__Stated exercise 1__:
Answer each question from the press release about the jailed tug skipper, one line per answer marked (a), (b) and (c).
(a) For how long was Peter Leask jailed?
(b) How many tonnes of diesel oil were spilled into the sea?
(c) Into which harbour did the tug limp?
__Stated exercise 2__: Transcribe the stretch of the press release about the jailed tug skipper from "He was freed" through "rest dispersed naturally.".
__Stated exercise 3__: Pick up the press release about the jailed tug skipper after its last sentence and continue it.
====== Excerpt to read
# Tug skipper jailed



## rushie (Jul 5, 2005)

Maritime press release -

_Jailed tug skipper free to appeal 

Peter Leask was jailed but has now been freed 
The skipper of a coastguard tug jailed after it ran aground off Shetland while he was drunk has been freed pending an appeal against his sentence. 
Peter Leask, 42, was jailed for eight months in April after admitting he was more than three times over the legal alcohol limit while in charge. 

Leask also admitted two other charges, including spilling 84 tonnes of diesel oil into the sea after hitting rocks. 

He was freed following a hearing at the Court of Appeal in Edinburgh. 

Listing heavily 

Lerwick Sheriff Court had originally heard that the repair and clean-up operation costs were more than £3m, and Sheriff Graham Napier said custody was the only option. 

The Anglian Sovereign ran aground on 3 September last year. 

Crew members were winched to safety by a coastguard helicopter, leaving Leask at the bridge. 

Listing heavily, the tug limped into Scalloway Harbour under his command. 

An emergency clean-up operation sprang into action with the bulk of the leaking oil cleaned up and the rest dispersed naturally.
============
====== Data extract
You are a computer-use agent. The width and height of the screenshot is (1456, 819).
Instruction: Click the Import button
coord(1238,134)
============
====== Data extract
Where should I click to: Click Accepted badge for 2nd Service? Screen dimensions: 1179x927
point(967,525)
============
====== Data extract
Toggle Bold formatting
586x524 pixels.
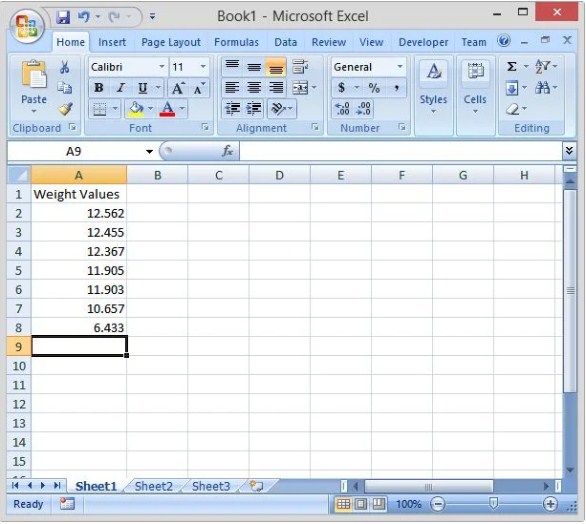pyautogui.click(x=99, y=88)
============
__Final answer 1__:
(a) Eight months
(b) 84 tonnes
(c) Scalloway Harbour

__Final answer 2__:
He was freed following a hearing at the Court of Appeal in Edinburgh. 

Listing heavily 

Lerwick Sheriff Court had originally heard that the repair and clean-up operation costs were more than £3m, and Sheriff Graham Napier said custody was the only option. 

The Anglian Sovereign ran aground on 3 September last year. 

Crew members were winched to safety by a coastguard helicopter, leaving Leask at the bridge. 

Listing heavily, the tug limped into Scalloway Harbour under his command. 

An emergency clean-up operation sprang into action with the bulk of the leaking oil cleaned up and the rest dispersed naturally.

__Final answer 3__:
Tonnes of diesel fuel was spilled when the tug ran aground 

However, wildlife in the area suffered from the spill and the vessel was so badly damaged a section had to be rebuilt. 

Leask admitted two other charges of causing pollution and refloating the ship after the collision before assessing the damage. 

Sheriff Napier told Leask that his actions were reckless in the extreme. 

The Maritime and Coastguard Agency (MCA), said it was an "extremely serious offence". 

Members of his family wept outside the court room as Leask was led away to begin his sentence. 

The Scottish Environment Protection Agency (Sepa) said Leask was the first person to receive a custodial sentence for pollution in Scotland. 

No date has yet been set for the actual appeal hearing.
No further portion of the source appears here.